Hiding behind her sunglasses, the lady asks her to wait a bit while she hands the other flowers to the other girls who are with her – a bit younger. I feel restrained to take a picture of them, as they bow to lay the flowers down.

On the beach nearby, not many people are around... on a Saturday, perhaps a dozen or two. A few feet above them, others are standing with heads hanged low, in mourning.  

Mere 216 hours ago, at mid-day, the picture may have been the same. Without the grief. A meeting place for life and death, for sadness and joy, for tourists and mourners now this Promenade des Anglais...

For me as a tourist and without flowers, entrance to the very area of the tragedy seems restricted. Not by rules of any kind, one just gets the feeling. Let this be for those touched the most.

Standing at the fence, how clear it becomes in my mind that never have I stood as near to any place of death. Right here, perhaps, there stood someone of the 84 who perished, or of the j202 who were left injured.

While many are the merry visitors around, from abroad and unable to relate, these eyes of mine do well up with tears just though I know what I was coming to see.

It feels so bad and so heavy to be here, almost physically so. Despite the thought I ought to be so grateful, obviously, that on my way to the theatre festival in Avignon I opted to take the flight via Paris, the idea to stop for a little while in Nice thus discarded...

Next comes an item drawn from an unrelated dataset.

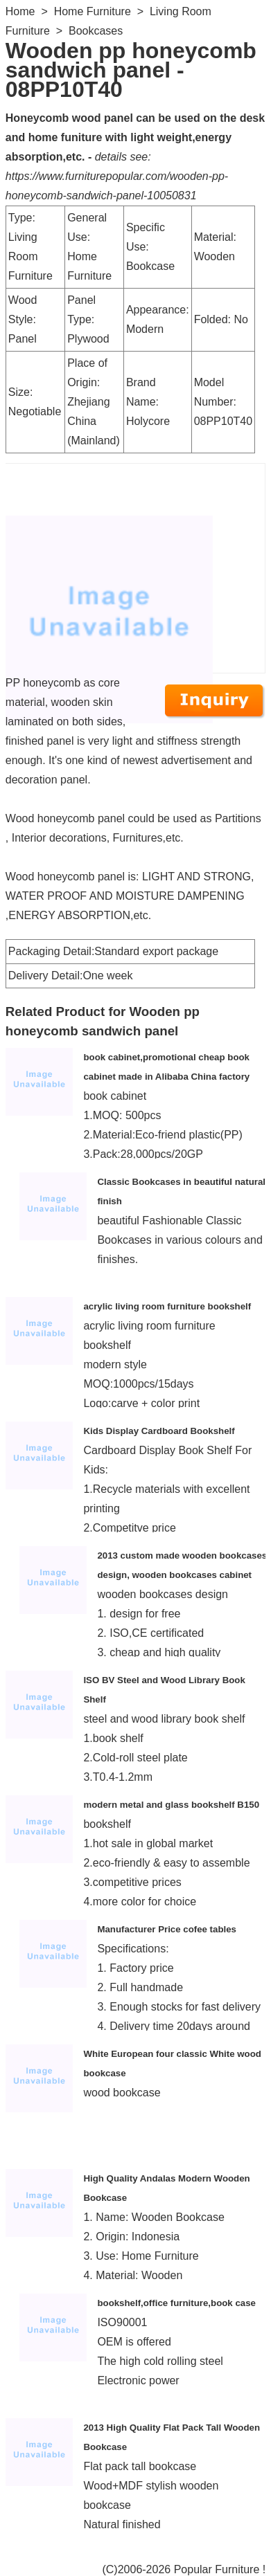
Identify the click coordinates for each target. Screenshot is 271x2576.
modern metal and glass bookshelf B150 (171, 1804)
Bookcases (96, 31)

With all the questions in my mind while on my way to this place – how well has Nice been restored in just nine days? What are the feelings in the people? How does one come out of this? The French intelligence chief warned about a civil war, how likely do you think it to be? And so on and so forth. I never asked them. I was not able to utter a word.

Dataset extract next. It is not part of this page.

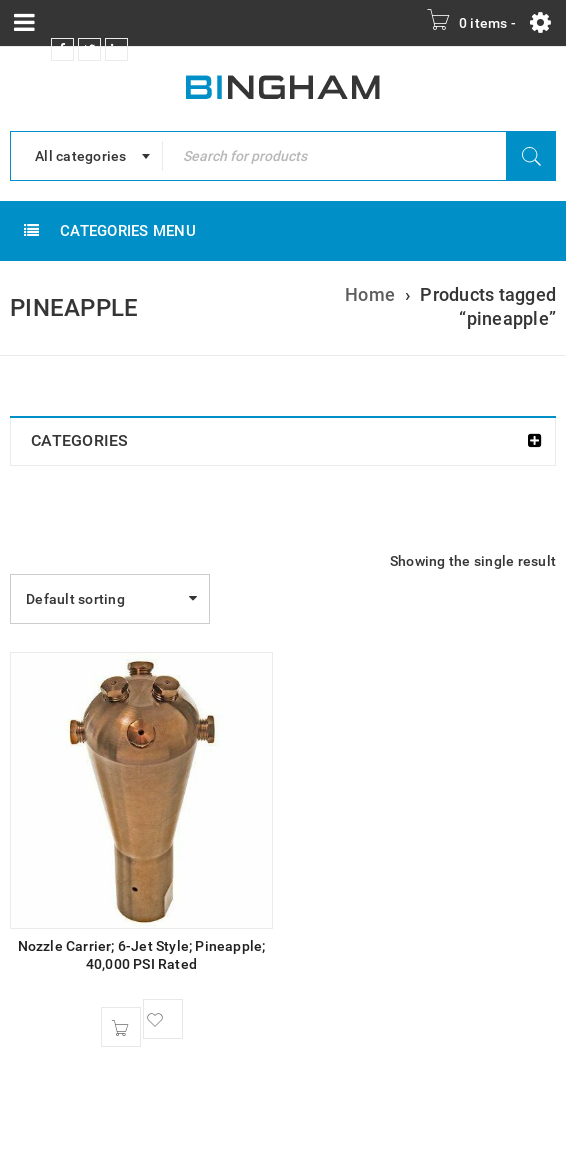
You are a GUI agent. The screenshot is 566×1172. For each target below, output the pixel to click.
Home (370, 294)
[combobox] (86, 156)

Here, on the Promenade des Anglais, silence fits best.  

Around this place, patrols fully armed seem a sight rather familiar. In my fife hours, I saw four such walking two by two. Always, a younger lad with this other obviously seasoned guy, tattoos speaking of many a mission.

A «new normal» in the shops and stores: one will have to show her purse and bags while near the Nicetoile department store, a security guard stands amid this pile of plastic bottles confiscated. At H&M, a Moslem lady has her baby carriage searched.

Headed to eat, I run into three black and white photographs, in A4 format, of the perished Estonian Rickard Kruusberg. Not about to dine after that.

What is it with this world of ours? How do we stop this? Back at the sea, it gets a little easier on the mind, somehow. A bigger wave comes around to splash me a little as I step into the water. Makes me smile.

The soothing effect of the sea. No wonder they come here... just to sit, and to be.